A heavy tourist in American seersucker stumbled shortsightedly on Ted Tice's feet. A woman came out of a phone booth, smiling.

A slim boy was pulled past by two leashed poodles.

Ted went back to the desk, wrote a message, wrote her name.

The concierge remarked on the exceptional weather, regretting the drought. Ted said, "In London this morning it was raining."

The concierge had seen this man's lean face in a newspaper, in connection with a university ceremony. The reference to drought was his polite, encoded tribute. Later that week he was to tell his family, "He was in the hotel on Tuesday. Large as life."

Edmund Tice was approaching the peak of his career.

Ted went outside on to the quay and looked at the harbour: the small ships, the Finland boat, a row of ferries offering excursions on lakes or canals. Large sky, clear light. He could not properly recall Caro's appearance, having too much remembered it. He stood at the edge of the waterfront, passing the last moments of thirty years.

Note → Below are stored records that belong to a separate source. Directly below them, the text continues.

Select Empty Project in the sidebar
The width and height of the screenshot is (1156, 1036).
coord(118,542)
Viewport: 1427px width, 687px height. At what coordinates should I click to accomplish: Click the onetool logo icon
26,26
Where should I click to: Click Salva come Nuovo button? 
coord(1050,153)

Yesterday Grace had said on the phone, "So little time is left to tell the truth."

He stood in the sun, bleaching like all north Europe. The Swedish earth was blowing like fine sand: a world passing on the wind, seeping away, pulverizing. In the countryside, birches were leaning to the ground, dying in shallow soil. Only the sea stayed sceptical, an arctic blue: the same salt and tarry smells, the scavenging gulls.

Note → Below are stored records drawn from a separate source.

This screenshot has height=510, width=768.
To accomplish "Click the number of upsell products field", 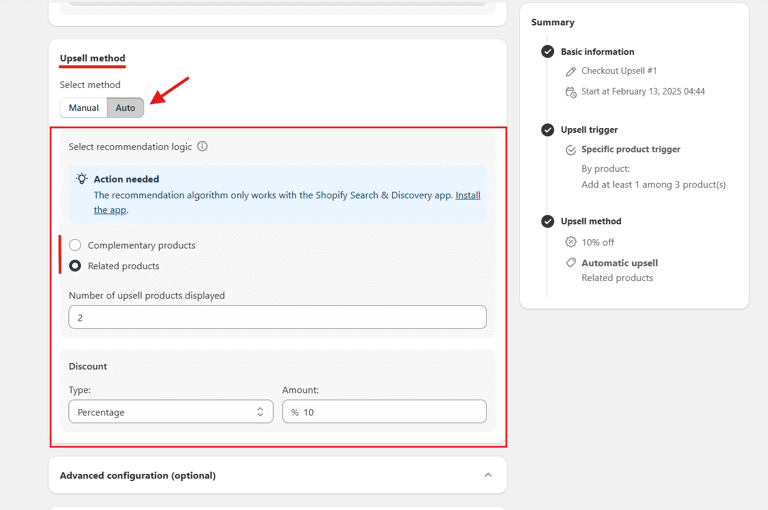I will [x=277, y=317].
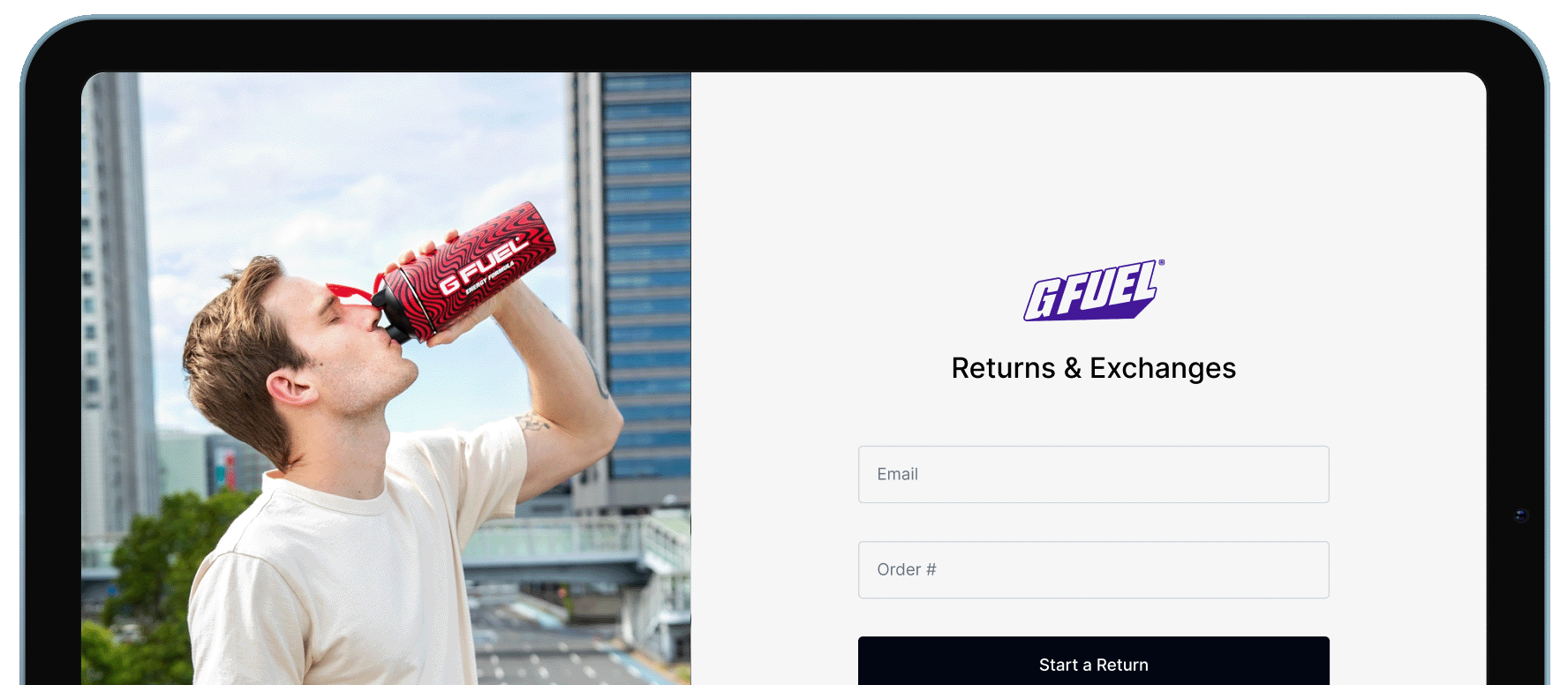1568x685 pixels.
Task: Click the tablet's front camera dot
Action: [x=1521, y=516]
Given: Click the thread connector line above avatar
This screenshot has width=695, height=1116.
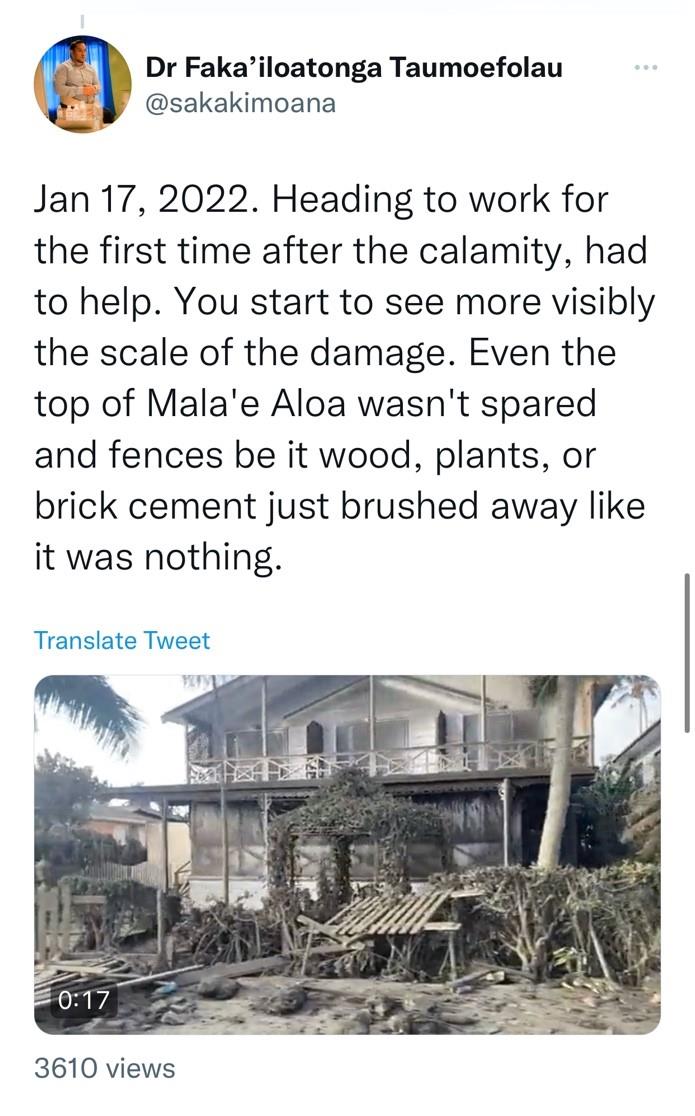Looking at the screenshot, I should [x=82, y=20].
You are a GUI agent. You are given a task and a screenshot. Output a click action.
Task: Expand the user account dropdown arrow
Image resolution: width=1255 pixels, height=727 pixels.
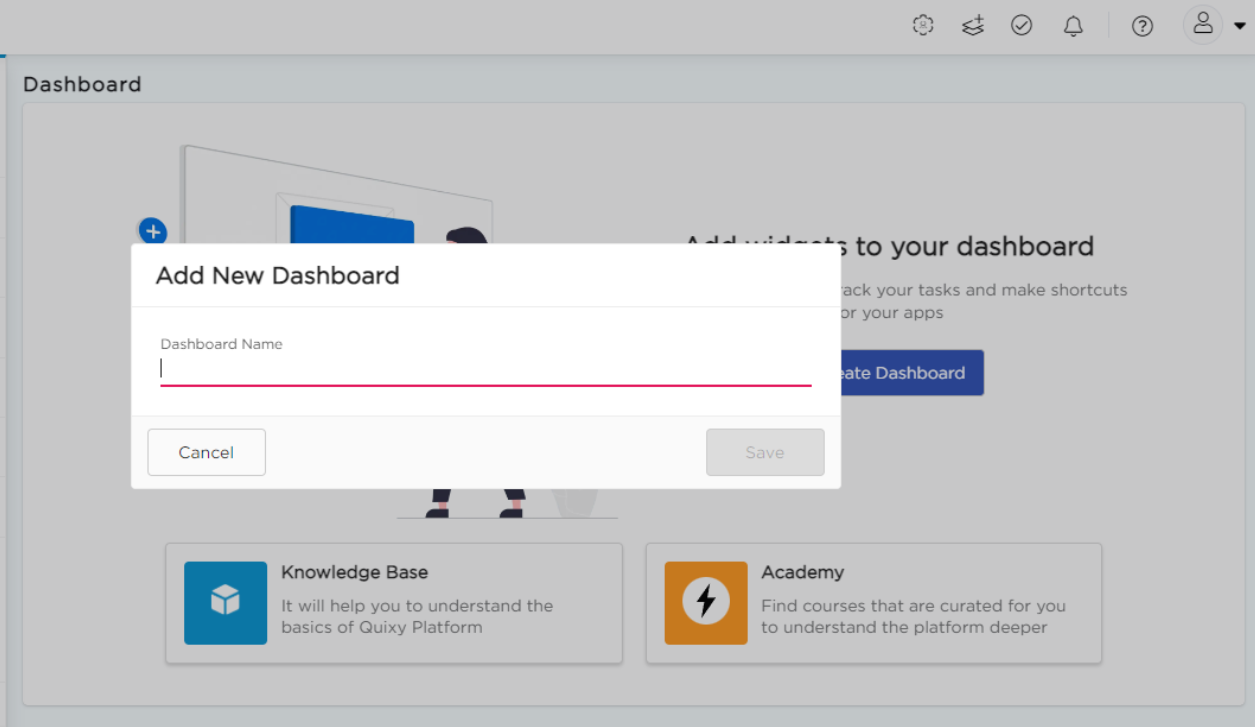pyautogui.click(x=1240, y=26)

It was said the drought would alter topography forever. This was untrue: the earth would reassert itself within a year.

When he returned to the hotel, Caro was at the desk asking for her key. Holding out her hand to receive his message.

He stood at a little distance, watching this dark stranger. Who would turn and be fully known at last.

He was handing her into the boat, which was open, with rows of wooden seats, like a small bus. All varnished inside, and the varnish sticky with salt and sun. Scarcely a dozen passengers, but twice that number of circular lifebelts painted with the name of the boat, the umlaut picked out in red.

Caro said, "Though you wouldn't drown in a canal."

"It's the sea, really. A waterway of the sea." There was a sign, in three languages: the ferry made a tour of the canals twice daily, as long as the weather lasted.

She had said, "Let's go out." Had walked out on the quay where there were no enclosing walls, no doors, curtains, or beds. She had stood exposed in the sunlight and said, "We can take the boat."

They boarded a ship that would not turn back at their bidding.

These were her last decisions. Setting this boat in motion, she became inactive.

She sat on a slatted bench and tied a scarf on her hair, the same bright scarf that Christian had admired one week ago. At her side Ted Tice was watching her movements which seemed, even to her, to have special accuracy and meaning: gestures in dream. It was she who filled his eyes, and not the sea.

A man in uniform threw his cigarette in the ocean, and spat. With that signal, the engines started up. There was white churning of water, and a barefoot boy released the rope by which they had all been tethered. At the very last, a pair of tourists ran up with a child and were taken aboard with some clamour—shouts, leaps, gasps, and a bit of clanking. An English family, the man girlish, the woman like a man, the child a cherub: choosing places in the sun, they were pink, self-conscious, but laughing for this rightful outcome to their moment of urgency and rescue. At the outset, a happy ending.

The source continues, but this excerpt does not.